··· DATA PROVIDED

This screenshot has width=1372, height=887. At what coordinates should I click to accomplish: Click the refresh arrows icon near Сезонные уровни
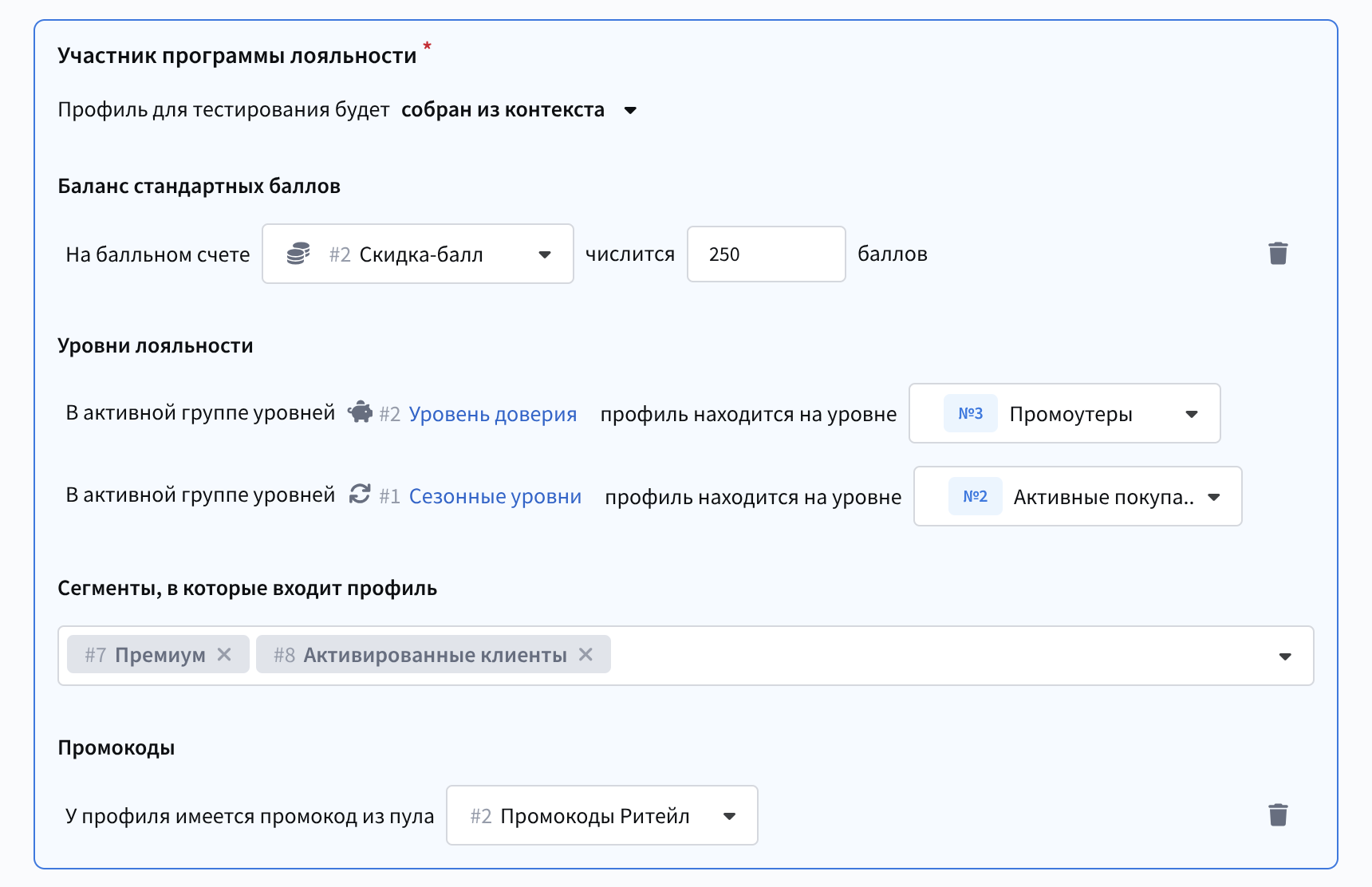[360, 495]
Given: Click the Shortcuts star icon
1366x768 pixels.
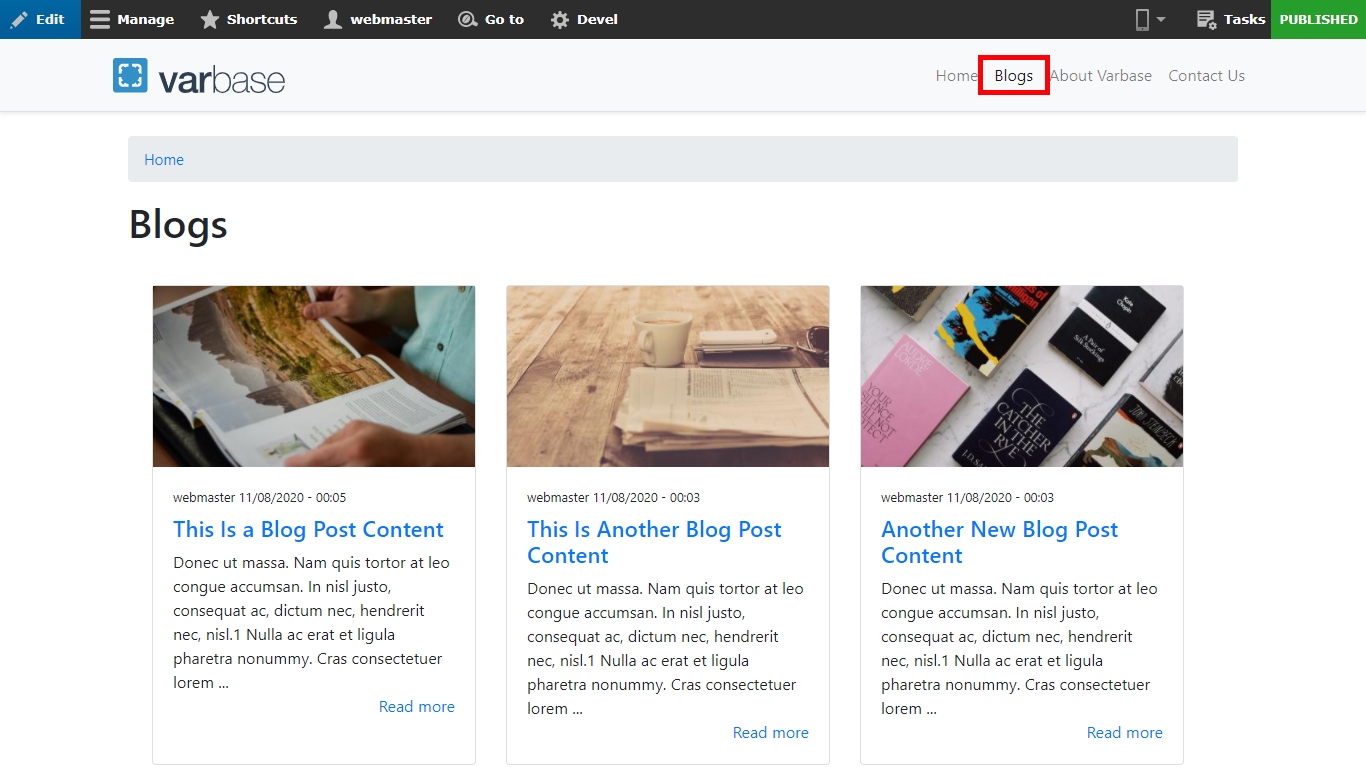Looking at the screenshot, I should pos(209,19).
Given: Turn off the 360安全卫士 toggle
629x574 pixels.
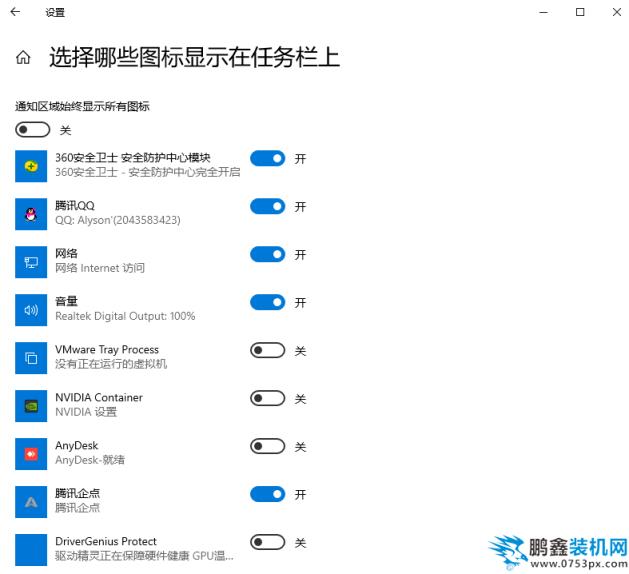Looking at the screenshot, I should [268, 158].
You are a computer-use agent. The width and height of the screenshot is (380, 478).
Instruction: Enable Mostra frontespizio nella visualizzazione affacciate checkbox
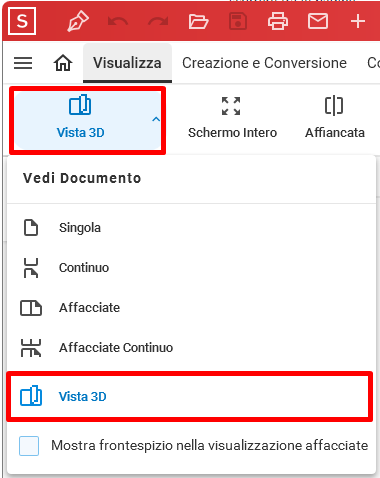(x=29, y=446)
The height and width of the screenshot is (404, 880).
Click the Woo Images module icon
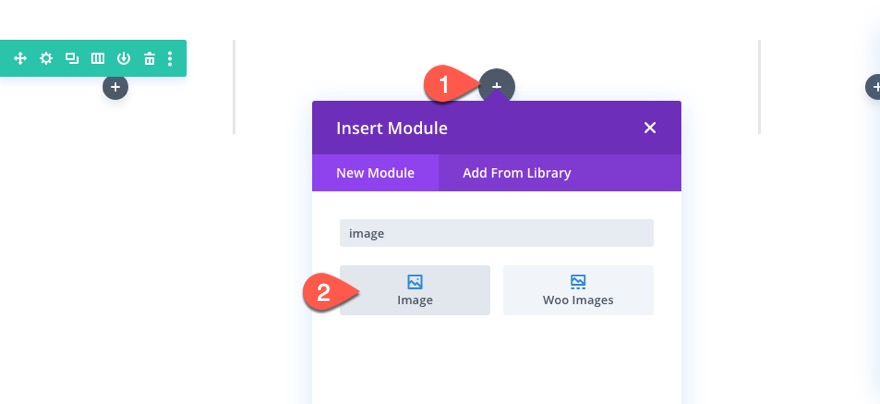pyautogui.click(x=578, y=282)
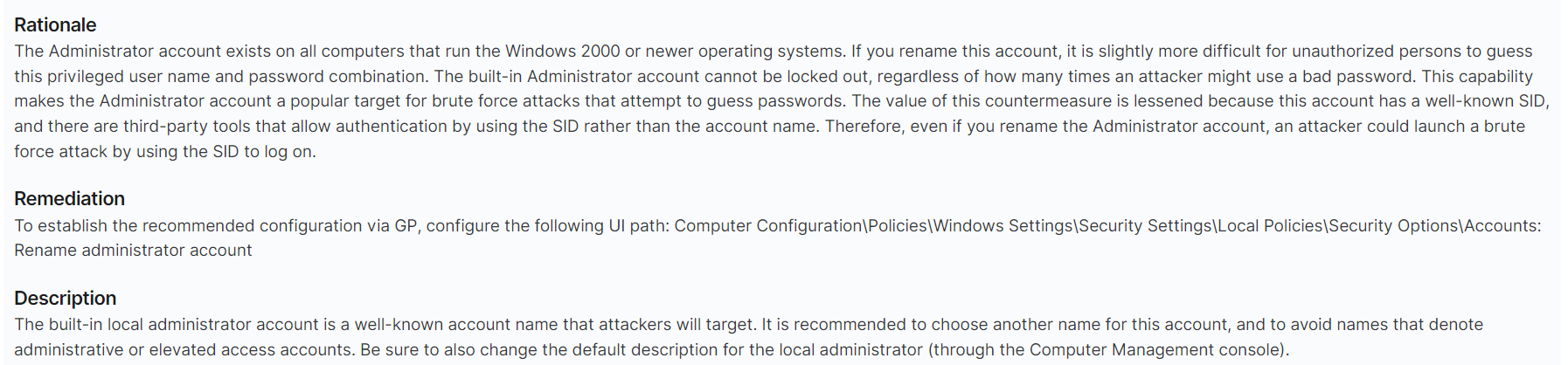Screen dimensions: 1568x365
Task: Select the words "Windows 2000" in Rationale
Action: click(x=563, y=52)
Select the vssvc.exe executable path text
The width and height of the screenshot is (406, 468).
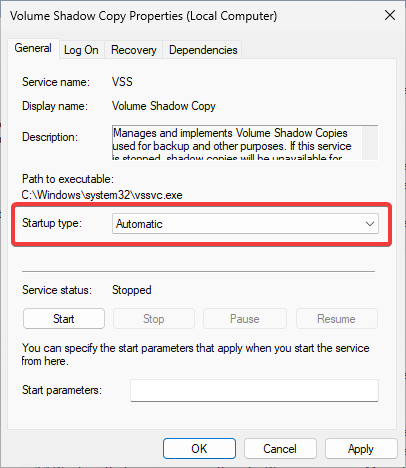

······

*BRIEF:*
Please print exactly the lines running from the line with "1366x768 pixels." through the final line of the material, and nothing more. Keep pictures out.

*EXERCISE SOLUTION:*
1366x768 pixels.
Looking at the screenshot, I should pos(209,19).
Given: Turn off the 360安全卫士 toggle
629x574 pixels.
Looking at the screenshot, I should [268, 158].
You are a computer-use agent. The width and height of the screenshot is (380, 478).
Instruction: Enable Mostra frontespizio nella visualizzazione affacciate checkbox
(x=29, y=446)
The height and width of the screenshot is (404, 880).
Click the Woo Images module icon
pyautogui.click(x=578, y=282)
Screen dimensions: 1568x365
Task: Select the words "Windows 2000" in Rationale
Action: click(x=563, y=52)
Select the vssvc.exe executable path text
The width and height of the screenshot is (406, 468).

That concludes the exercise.